▶ [EXERCISE GOAL]:
Render every line of the listing below as a JSON array of strings, one string per line, leaving out blank lines.

▶ [EXTRACTED ENTRIES]:
- - - - -

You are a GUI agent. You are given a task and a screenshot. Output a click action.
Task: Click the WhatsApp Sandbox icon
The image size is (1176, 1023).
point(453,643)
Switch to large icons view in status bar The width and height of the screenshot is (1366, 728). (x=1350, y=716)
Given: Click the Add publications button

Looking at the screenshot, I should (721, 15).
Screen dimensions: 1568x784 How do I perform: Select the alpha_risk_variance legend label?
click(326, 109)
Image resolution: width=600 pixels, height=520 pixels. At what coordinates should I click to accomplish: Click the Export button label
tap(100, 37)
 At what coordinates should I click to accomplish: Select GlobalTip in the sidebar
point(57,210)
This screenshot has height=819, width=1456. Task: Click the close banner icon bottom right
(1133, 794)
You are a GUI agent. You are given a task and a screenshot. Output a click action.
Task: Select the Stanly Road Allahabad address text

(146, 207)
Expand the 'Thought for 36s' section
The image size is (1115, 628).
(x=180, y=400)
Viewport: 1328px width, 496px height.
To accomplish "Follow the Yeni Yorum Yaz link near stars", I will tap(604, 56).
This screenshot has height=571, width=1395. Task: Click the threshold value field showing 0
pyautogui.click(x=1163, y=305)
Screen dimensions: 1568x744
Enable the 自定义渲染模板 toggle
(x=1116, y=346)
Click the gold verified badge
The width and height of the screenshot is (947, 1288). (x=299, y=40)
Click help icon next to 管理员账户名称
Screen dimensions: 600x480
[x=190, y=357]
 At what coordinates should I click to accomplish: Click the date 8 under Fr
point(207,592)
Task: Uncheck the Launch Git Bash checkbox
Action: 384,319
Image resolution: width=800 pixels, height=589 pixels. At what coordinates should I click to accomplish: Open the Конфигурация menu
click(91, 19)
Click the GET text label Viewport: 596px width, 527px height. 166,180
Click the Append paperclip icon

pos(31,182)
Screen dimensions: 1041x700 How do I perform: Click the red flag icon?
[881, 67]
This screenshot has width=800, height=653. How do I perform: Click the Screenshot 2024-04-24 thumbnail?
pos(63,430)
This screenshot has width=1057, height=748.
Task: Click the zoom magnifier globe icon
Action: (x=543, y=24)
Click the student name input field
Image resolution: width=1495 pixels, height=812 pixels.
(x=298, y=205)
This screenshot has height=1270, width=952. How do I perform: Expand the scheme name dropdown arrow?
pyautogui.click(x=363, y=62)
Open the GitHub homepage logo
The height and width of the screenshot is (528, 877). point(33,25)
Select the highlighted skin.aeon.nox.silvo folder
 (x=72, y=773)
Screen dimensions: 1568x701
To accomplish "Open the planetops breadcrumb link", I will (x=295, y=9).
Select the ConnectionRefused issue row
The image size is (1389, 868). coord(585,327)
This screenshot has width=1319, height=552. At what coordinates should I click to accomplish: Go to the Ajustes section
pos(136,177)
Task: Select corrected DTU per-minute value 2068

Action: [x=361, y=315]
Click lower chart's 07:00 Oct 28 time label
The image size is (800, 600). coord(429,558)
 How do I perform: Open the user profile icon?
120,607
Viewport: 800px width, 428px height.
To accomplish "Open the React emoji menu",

- - - - -

▶ [WRITTEN ANSWER]:
[
  "You are a GUI agent. You are given a task and a screenshot. Output a click action.",
  "Task: Click the WhatsApp Sandbox icon",
  "The image size is (1176, 1023).",
  "point(453,643)",
  "Switch to large icons view in status bar The width and height of the screenshot is (1366, 728). (x=1350, y=716)",
  "Given: Click the Add publications button",
  "Looking at the screenshot, I should (721, 15).",
  "Screen dimensions: 1568x784 How do I perform: Select the alpha_risk_variance legend label?",
  "click(326, 109)",
  "Image resolution: width=600 pixels, height=520 pixels. At what coordinates should I click to accomplish: Click the Export button label",
  "tap(100, 37)",
  " At what coordinates should I click to accomplish: Select GlobalTip in the sidebar",
  "point(57,210)",
  "This screenshot has height=819, width=1456. Task: Click the close banner icon bottom right",
  "(1133, 794)",
  "You are a GUI agent. You are given a task and a screenshot. Output a click action.",
  "Task: Select the Stanly Road Allahabad address text",
  "(146, 207)",
  "Expand the 'Thought for 36s' section",
  "The image size is (1115, 628).",
  "(x=180, y=400)",
  "Viewport: 1328px width, 496px height.",
  "To accomplish \"Follow the Yeni Yorum Yaz link near stars\", I will tap(604, 56).",
  "This screenshot has height=571, width=1395. Task: Click the threshold value field showing 0",
  "pyautogui.click(x=1163, y=305)",
  "Screen dimensions: 1568x744",
  "Enable the 自定义渲染模板 toggle",
  "(x=1116, y=346)",
  "Click the gold verified badge",
  "The width and height of the screenshot is (947, 1288). (x=299, y=40)",
  "Click help icon next to 管理员账户名称",
  "Screen dimensions: 600x480",
  "[x=190, y=357]",
  " At what coordinates should I click to accomplish: Click the date 8 under Fr",
  "point(207,592)",
  "Task: Uncheck the Launch Git Bash checkbox",
  "Action: 384,319",
  "Image resolution: width=800 pixels, height=589 pixels. At what coordinates should I click to accomplish: Open the Конфигурация menu",
  "click(91, 19)",
  "Click the GET text label Viewport: 596px width, 527px height. 166,180",
  "Click the Append paperclip icon",
  "pos(31,182)",
  "Screen dimensions: 1041x700 How do I perform: Click the red flag icon?",
  "[881, 67]",
  "This screenshot has width=800, height=653. How do I perform: Click the Screenshot 2024-04-24 thumbnail?",
  "pos(63,430)",
  "This screenshot has width=1057, height=748.",
  "Task: Click the zoom magnifier globe icon",
  "Action: (x=543, y=24)",
  "Click the student name input field",
  "Image resolution: width=1495 pixels, height=812 pixels.",
  "(x=298, y=205)",
  "This screenshot has height=1270, width=952. How do I perform: Expand the scheme name dropdown arrow?",
  "pyautogui.click(x=363, y=62)",
  "Open the GitHub homepage logo",
  "The height and width of the screenshot is (528, 877). point(33,25)",
  "Select the highlighted skin.aeon.nox.silvo folder",
  " (x=72, y=773)",
  "Screen dimensions: 1568x701",
  "To accomplish \"Open the planetops breadcrumb link\", I will (x=295, y=9).",
  "Select the ConnectionRefused issue row",
  "The image size is (1389, 868). coord(585,327)",
  "This screenshot has width=1319, height=552. At what coordinates should I click to accomplish: Go to the Ajustes section",
  "pos(136,177)",
  "Task: Select corrected DTU per-minute value 2068",
  "Action: [x=361, y=315]",
  "Click lower chart's 07:00 Oct 28 time label",
  "The image size is (800, 600). coord(429,558)",
  " How do I perform: Open the user profile icon?",
  "120,607",
  "Viewport: 800px width, 428px height.",
  "To accomplish \"Open the React emoji menu\","
]